I am starting to feel more comfortable with the way I look. I am thrilled that the surgeons were able to cut under my breast (inframmary fold incision) and I have no scars on my breasts! I didn't even know that was an option at first, I was shocked! I really was SO excited about that! It's amazing, I was expecting for it to look aweful and he made it look pretty darn normal. Even with the expanders in I feel ok with the way things are. I was expecting the worst and really don't have much to complain about. You can definitely tell it's not a natural breast but I knew that going into this. Also, like I mentioned before I don't have any feeling in either of my breasts. I'll get used to that but it has been kind of a hard thing to deal with. I mean let's be real, it's nice to have some feeling there when you want to do some "adult activities".
I was asked if I would do it all over again. Hell yes I would! Everything I went through is all worth it in my eyes. I had help and a tremendous amount of love and support. One thing I will never forget through all of this was Brent asking me if I was sure I didn't want him to stay the night in the hospital with me. I said yes, He kissed me goodnight and walked out. He walked right back in, kissed my forehead, looked at me and said "I am so proud of you". That moment made everything worth it. I will never, ever forget that! Everything I was worried about was really for nothing. My sex life, it's still great! Hasn't skipped a beat. When he said he didn't care what it would look like, he really didn't care. The scars, no big deal. The pain, it won't last forever. The refrigerator, I had PLENTY of food. I never went hungry. Can you tell I love to eat!?
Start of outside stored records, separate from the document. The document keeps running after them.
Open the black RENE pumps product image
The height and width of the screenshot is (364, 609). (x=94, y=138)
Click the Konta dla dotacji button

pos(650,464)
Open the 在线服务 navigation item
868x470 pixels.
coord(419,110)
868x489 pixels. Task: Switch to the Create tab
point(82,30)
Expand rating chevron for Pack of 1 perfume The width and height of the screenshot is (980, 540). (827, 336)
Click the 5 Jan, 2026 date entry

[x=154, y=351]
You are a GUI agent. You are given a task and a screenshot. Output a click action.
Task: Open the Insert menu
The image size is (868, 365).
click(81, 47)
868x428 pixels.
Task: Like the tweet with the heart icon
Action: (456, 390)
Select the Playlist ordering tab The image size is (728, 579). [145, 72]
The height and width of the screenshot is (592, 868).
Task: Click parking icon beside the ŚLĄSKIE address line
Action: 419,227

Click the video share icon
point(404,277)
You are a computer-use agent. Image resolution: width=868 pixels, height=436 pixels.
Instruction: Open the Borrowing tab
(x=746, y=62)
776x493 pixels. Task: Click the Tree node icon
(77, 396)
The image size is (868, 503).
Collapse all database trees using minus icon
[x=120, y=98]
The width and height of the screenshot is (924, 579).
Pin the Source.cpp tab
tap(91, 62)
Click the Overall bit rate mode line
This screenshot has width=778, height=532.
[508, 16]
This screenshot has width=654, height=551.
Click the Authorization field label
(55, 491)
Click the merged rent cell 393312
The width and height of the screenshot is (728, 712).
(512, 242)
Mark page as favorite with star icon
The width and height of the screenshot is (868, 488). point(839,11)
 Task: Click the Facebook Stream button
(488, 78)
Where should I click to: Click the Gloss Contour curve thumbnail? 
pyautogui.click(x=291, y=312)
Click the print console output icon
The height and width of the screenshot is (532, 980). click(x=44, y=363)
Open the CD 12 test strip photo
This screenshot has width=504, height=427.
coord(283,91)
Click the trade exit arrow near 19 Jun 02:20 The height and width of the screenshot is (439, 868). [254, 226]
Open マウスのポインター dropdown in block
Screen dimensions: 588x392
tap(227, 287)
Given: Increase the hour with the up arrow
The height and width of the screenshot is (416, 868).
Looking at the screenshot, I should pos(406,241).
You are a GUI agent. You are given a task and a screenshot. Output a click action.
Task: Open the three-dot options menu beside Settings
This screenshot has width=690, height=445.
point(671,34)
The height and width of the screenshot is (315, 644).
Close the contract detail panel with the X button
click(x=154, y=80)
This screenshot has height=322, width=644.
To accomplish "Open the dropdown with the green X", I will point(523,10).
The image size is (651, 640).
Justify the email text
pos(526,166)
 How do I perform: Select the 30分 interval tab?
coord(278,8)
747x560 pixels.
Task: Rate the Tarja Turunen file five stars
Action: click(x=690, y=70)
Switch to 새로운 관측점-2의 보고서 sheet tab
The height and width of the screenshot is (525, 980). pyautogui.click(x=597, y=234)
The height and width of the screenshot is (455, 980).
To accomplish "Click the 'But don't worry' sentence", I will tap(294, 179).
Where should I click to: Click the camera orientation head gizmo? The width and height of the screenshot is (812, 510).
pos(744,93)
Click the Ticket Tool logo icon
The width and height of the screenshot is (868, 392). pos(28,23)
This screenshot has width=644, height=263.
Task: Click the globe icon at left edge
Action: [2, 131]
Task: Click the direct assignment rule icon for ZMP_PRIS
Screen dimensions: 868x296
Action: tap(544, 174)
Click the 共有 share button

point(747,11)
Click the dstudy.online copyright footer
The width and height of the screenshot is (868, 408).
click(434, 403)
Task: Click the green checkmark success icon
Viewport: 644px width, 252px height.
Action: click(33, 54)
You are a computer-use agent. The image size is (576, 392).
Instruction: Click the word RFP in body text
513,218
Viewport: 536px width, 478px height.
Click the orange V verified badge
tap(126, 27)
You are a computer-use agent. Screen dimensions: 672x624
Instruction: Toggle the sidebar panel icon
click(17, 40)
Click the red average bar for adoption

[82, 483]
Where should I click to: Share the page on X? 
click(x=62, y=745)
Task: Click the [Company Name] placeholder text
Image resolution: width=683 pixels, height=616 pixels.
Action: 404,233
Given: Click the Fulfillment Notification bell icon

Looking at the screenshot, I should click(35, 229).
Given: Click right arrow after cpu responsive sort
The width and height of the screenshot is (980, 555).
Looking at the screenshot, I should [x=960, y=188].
My doctor would like me to get a prevenative hysterectomy in 5 years. We discussed taking out my fallopian tubes some time within the next year. There is a lot of research showing that is a good way to prevent ovarian cancer along with birth control that reduces your risk by up to 50%. I am going to try to hold off on the hysterectomy until I'm 40 since it will put me into menopause the day of surgery. I will be getting my tubes out this year, continue on birth control and get ultrasounds and blood work every 6 months until the hysterectomy. I'm doing everything I can! One good thing is when I decide to get my hysterectomy, I will be able to take hormone replacement if needed. Hormones can increase estrogen which could possibly cause breast cancer some believe. With the high risk I have they don't want to chance it. I'd like the option to be able to take something if I need it!
I feel it is totally normal to worry and be anxious about surgery. It's the unknown of everything that is hard to deal with. I personally think it really is so worth it for some piece of mind. I am really hoping that at least one person that is going through this will read this and feel a little bit more comfortable and more at ease making a decision to do a prevenative mastectomy. If so, my job is done and I feel complete! I feel very confidant and proud of my decision. I would do it 100 times over again.